I don't see where you get that Silver says Romnification is in the electoral lead, unless you're solely referring to Florida.

Overall, "FiveThirtyEight", as of yesterday, has The Obamanator winning the electoral college, "+3.2 since Oct. 13", and also the popular vote, "+0.1 since Oct. 13" (In a statistical tie, 50% to Romnifications 48.9%.)

Yes, his lead has narrowed, since Denver, and widened slightly, since last Tuesday.

No big bounce from the last debate, unlike Romnifications significant, but not commanding, bounce after the first presidential debate (aka Denver). The projections on the right hand column side of "FiveThirtyEight" are the ones I'm referring to.

Bear in mind, Silver firmly predicts more volatility in the polls, in the next two weeks. He explains why in yesterday's column.There is no new column for today. So far. (Now there is, it's about the, "Gend (https://fivethirtyeight.blogs.nytimes.com/2012/10/21/gender-gap-near-historic-highs/)er Gap" (https://fivethirtyeight.blogs.nytimes.com/2012/10/21/gender-gap-near-historic-highs/).)

In the popular vote, this looks to be a squeaker, although it's too early to say for sure. That's why, given the predictable results in the Red and Blue States, all eyes are on the Swing States, particularly Ohio, Wisconsin, Pennsylvania, Virginia.

Florida has always trended Republican.
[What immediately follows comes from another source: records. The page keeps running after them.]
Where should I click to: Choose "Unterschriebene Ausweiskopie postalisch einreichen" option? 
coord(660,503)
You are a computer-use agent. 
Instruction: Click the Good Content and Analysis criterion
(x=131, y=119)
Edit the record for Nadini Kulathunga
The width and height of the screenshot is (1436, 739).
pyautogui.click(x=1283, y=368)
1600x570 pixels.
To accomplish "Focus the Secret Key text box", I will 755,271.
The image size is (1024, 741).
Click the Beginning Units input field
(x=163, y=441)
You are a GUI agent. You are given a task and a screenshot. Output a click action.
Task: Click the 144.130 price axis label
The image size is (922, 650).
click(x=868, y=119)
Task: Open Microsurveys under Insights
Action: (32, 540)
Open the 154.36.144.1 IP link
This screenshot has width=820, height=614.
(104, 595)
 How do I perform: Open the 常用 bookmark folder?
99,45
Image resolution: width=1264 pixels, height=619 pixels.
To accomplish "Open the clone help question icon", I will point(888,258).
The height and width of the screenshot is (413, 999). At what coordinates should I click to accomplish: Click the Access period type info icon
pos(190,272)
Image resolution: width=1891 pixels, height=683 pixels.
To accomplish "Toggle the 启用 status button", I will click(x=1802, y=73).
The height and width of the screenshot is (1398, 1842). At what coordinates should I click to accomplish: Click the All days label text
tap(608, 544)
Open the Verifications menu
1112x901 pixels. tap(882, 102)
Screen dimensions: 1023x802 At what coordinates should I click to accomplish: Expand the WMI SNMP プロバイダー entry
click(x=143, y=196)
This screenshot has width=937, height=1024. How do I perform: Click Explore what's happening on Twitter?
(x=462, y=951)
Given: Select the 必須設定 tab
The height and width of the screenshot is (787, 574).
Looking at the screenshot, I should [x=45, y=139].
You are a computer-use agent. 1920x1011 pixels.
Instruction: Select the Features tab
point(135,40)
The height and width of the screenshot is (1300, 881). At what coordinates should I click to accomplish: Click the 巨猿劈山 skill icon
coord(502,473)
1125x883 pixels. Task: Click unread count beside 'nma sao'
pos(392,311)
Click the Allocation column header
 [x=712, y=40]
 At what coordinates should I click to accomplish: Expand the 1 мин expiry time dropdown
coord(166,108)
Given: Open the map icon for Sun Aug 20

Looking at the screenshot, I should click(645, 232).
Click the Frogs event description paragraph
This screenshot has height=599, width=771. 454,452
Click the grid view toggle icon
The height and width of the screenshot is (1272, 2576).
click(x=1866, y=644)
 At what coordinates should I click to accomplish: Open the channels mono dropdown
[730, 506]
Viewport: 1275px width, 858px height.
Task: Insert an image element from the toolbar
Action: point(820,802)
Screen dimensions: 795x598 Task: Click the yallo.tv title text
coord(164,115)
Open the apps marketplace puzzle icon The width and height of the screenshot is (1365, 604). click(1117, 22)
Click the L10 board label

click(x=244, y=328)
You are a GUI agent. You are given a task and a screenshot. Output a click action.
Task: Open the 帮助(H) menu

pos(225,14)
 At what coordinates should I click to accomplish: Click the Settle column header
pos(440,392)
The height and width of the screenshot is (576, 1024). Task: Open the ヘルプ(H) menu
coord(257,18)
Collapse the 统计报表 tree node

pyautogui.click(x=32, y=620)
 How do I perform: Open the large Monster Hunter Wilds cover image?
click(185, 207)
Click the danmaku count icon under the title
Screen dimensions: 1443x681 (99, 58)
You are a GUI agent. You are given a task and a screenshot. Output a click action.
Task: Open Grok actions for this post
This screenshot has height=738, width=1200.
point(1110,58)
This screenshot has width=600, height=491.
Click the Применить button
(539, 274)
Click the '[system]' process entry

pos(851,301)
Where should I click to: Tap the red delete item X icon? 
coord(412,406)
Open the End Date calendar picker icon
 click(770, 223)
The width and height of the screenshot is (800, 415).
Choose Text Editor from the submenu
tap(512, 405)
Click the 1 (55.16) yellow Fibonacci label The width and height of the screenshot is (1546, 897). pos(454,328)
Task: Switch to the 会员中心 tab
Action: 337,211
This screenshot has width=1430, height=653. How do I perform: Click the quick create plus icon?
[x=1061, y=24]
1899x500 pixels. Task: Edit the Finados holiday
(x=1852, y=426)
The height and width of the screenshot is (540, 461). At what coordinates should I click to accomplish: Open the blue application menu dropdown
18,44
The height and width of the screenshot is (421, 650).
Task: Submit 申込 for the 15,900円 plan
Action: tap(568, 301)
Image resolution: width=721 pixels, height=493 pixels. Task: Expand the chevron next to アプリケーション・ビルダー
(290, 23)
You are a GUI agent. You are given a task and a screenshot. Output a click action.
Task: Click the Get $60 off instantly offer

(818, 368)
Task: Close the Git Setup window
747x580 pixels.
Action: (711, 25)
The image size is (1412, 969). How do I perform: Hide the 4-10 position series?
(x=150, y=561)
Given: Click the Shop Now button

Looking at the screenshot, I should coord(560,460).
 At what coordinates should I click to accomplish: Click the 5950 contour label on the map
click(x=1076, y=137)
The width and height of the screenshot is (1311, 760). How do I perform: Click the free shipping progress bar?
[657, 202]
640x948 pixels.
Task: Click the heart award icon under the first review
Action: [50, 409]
Even in '08, The Obamanator only won there by a squeaker. 50.91% to McCain's 48.9%. That's why saying, "Romnification is ahead in Florida!!!? All is doom and gloom for The Obamanator!!!!", is B.S..

Here's another prediction from Silver: "Obama loses at least one state he carried in 2008 - 99.5%" That's from his always interesting:

Scenario Analysis
How often the following situations occurred during repeated simulated elections.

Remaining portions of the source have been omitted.